Africa-Press – South-Africa. The battle for the soul of Unisa is not ending soon.

The Unisa council has four separate legal challenges against Higher Education and Training Minister Blade Nzimande as it fights against disbandment.

Higher education spokesperson Ishmael Mnisi confirmed to News24 that the department was embroiled in the four cases in its ongoing battle with the council of the 450 000-student-strong tertiary institution.

Unisa’s lawyers hope that the Gauteng High Court in Pretoria will grant the draft order they prepared, which puts the brakes put on Nzimande’s plans to remove the current council and put Unisa under administration, pending the outcome of a review application.

Appointing an administrator forms part of an independent assessor’s report into alleged malfeasance at Unisa.
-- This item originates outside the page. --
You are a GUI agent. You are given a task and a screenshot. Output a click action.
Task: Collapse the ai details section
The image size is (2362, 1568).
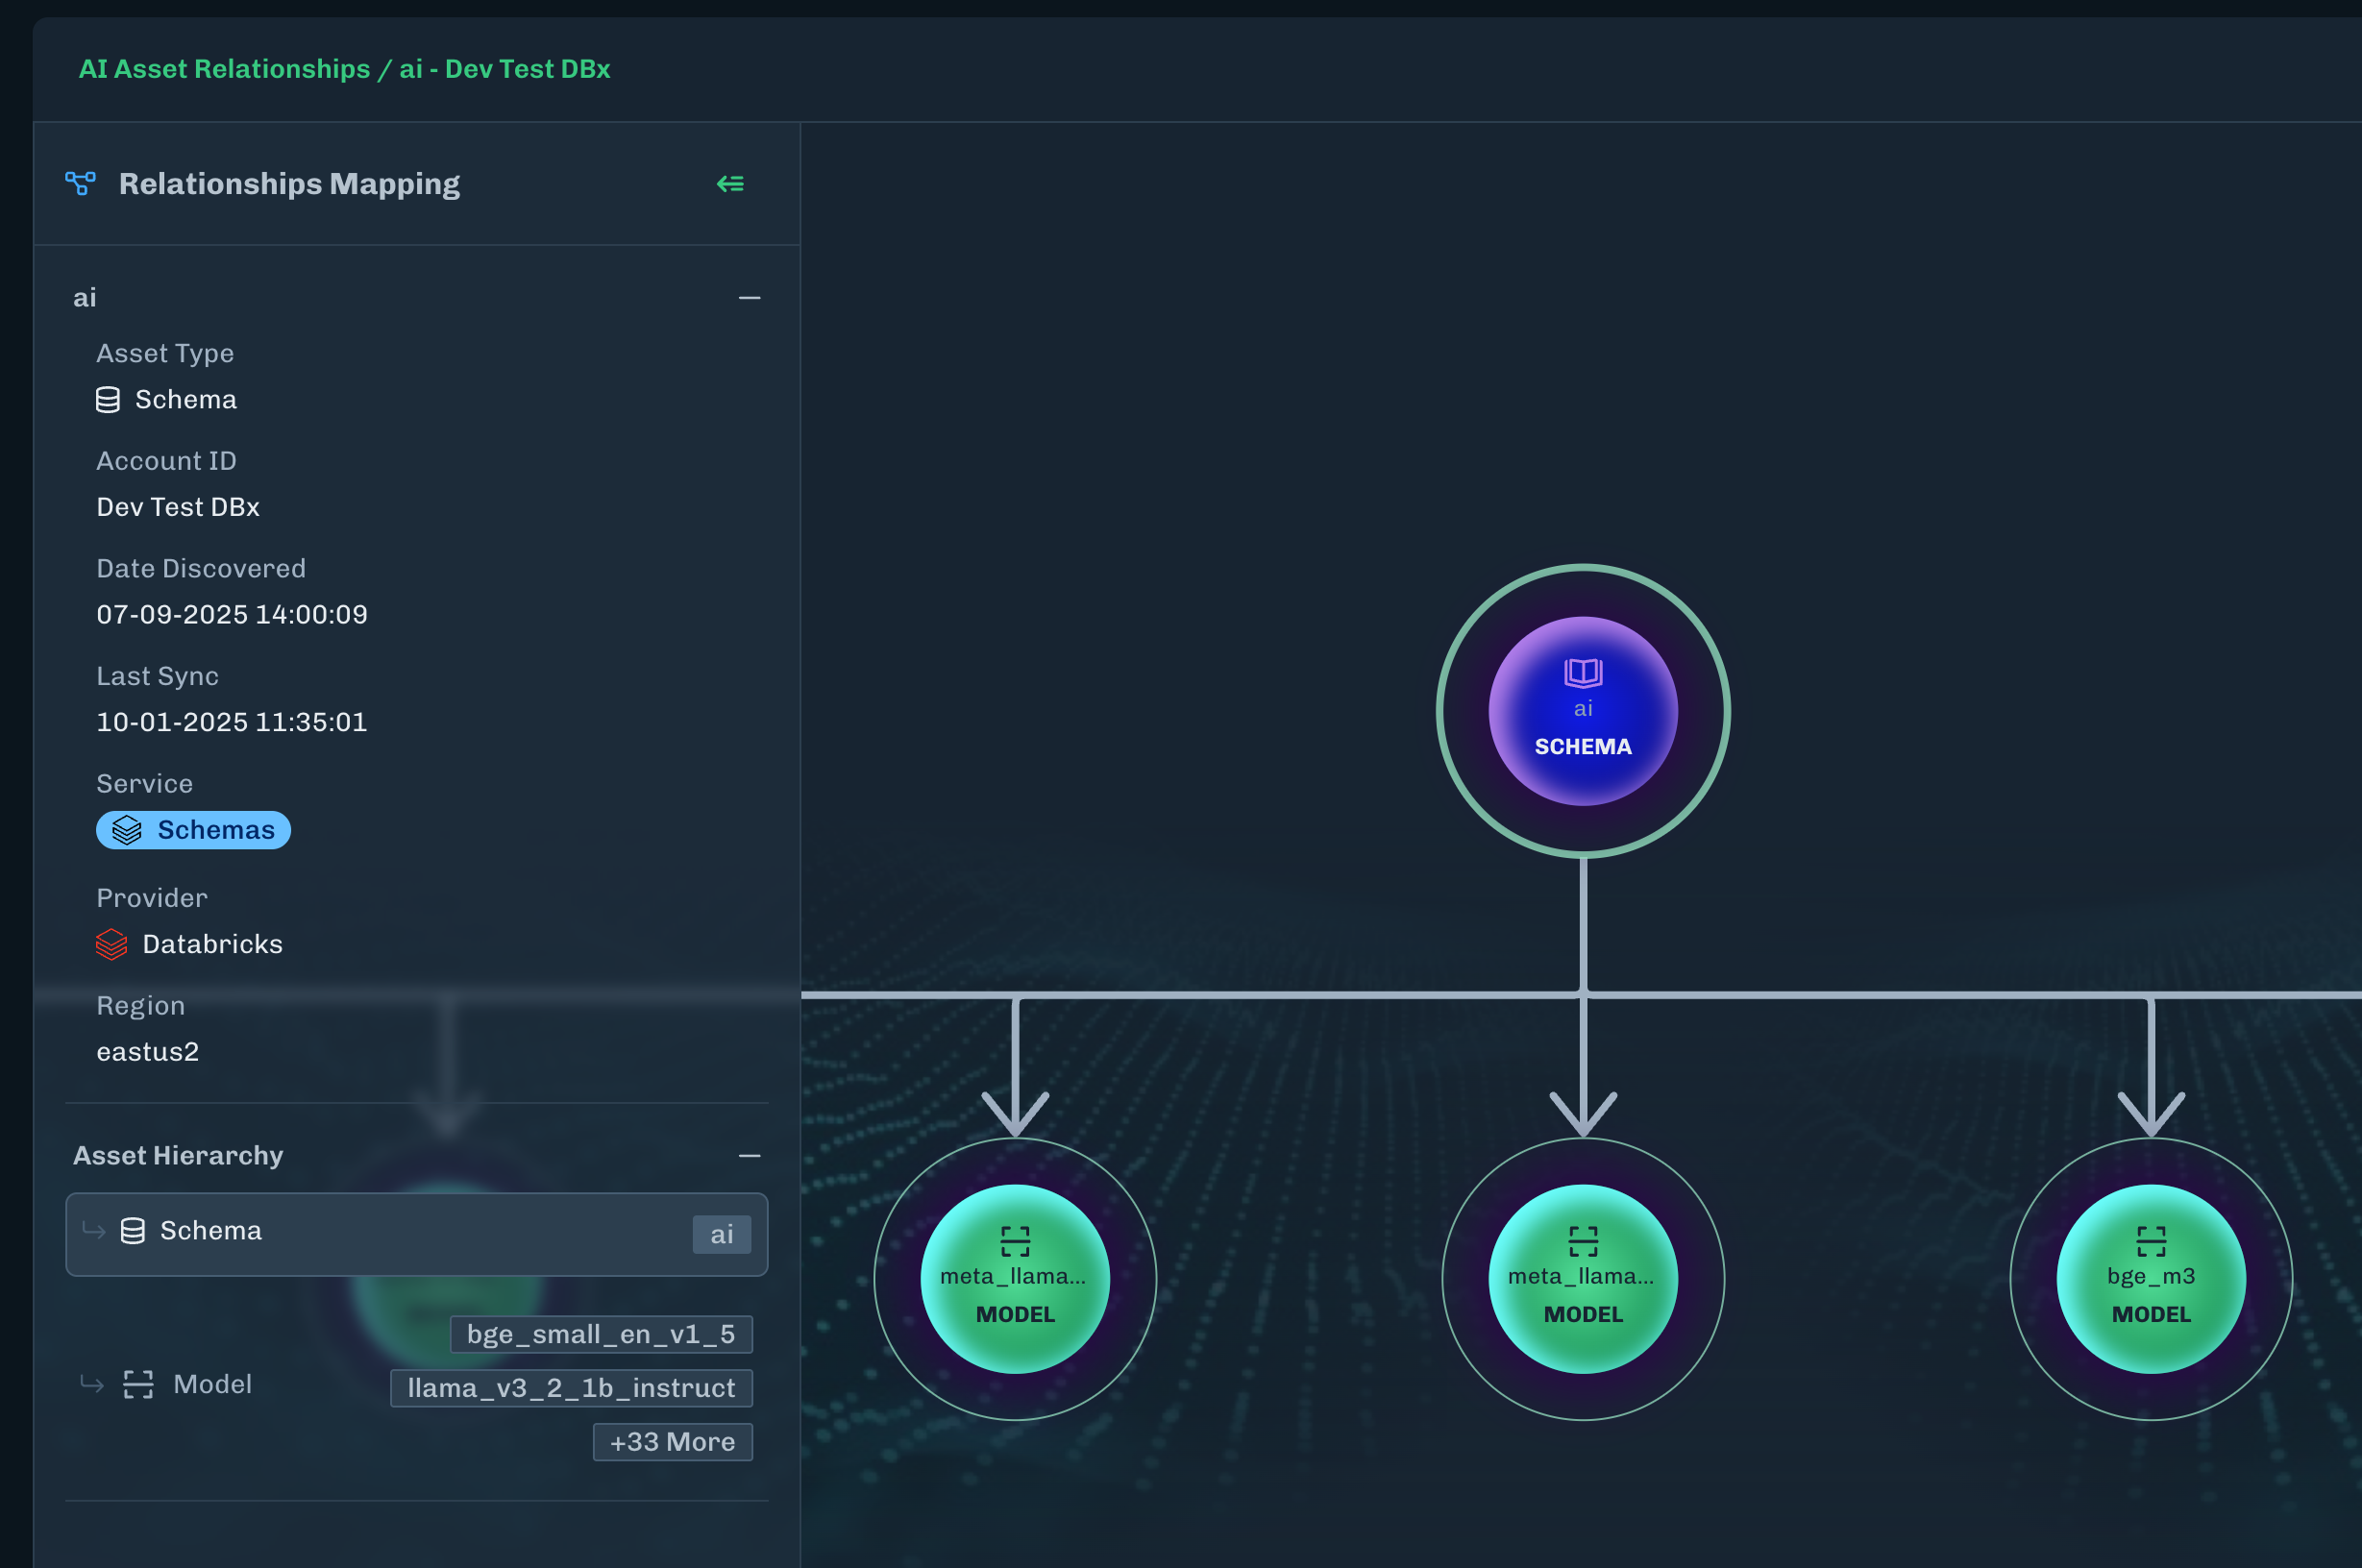tap(749, 298)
According to its chairperson, Mashukudu James Maboa, the Unisa council wants to review and set aside Nzimande’s decision, taken about three weeks ago.
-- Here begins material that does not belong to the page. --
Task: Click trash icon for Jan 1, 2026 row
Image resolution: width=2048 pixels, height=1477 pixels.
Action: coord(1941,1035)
The minister, explaining his decision in a letter dated 4 August, said Unisa was riddled with “financial and other maladministration”, an example of which was a R176 million wage bill that Nzimande said equated to 78% of the institution’s total expenditure.

Nzimande also said the council was “rife with financial irregularities” and lacked ties of “a deep understanding of the higher education enterprise.”

But Maboa, on behalf of the council, said the body launched its review application because it had a “statutory mandate” in terms of the Higher Education Act to “protect the institutional integrity of the university”.

In his founding affidavit, Maboa added that the Act’s preamble provided for tertiary institutions to “enjoy freedom and autonomy in their relationship with the state within the context of public accountability”, adding that Nzimande’s plans to implement the assessor’s recommendation of disbanding the council were “premature”.

Maboa added:

It won’t be the first time an institution takes Nzimande to court over his plans to put it under administration.

In 2012, Central University of Technology, then led by Professor Thandwa Mthembu, took Nzimande to court and won.

Mnisi told News24 the department had “four cases that we have to respond to on Unisa”. He could not be drawn into revealing the nature of the cases.

Commenting on the current review application of the assessor’s report, Mnisi said: “I can’t share any information on this case for now as we are yet to appear in court on it.”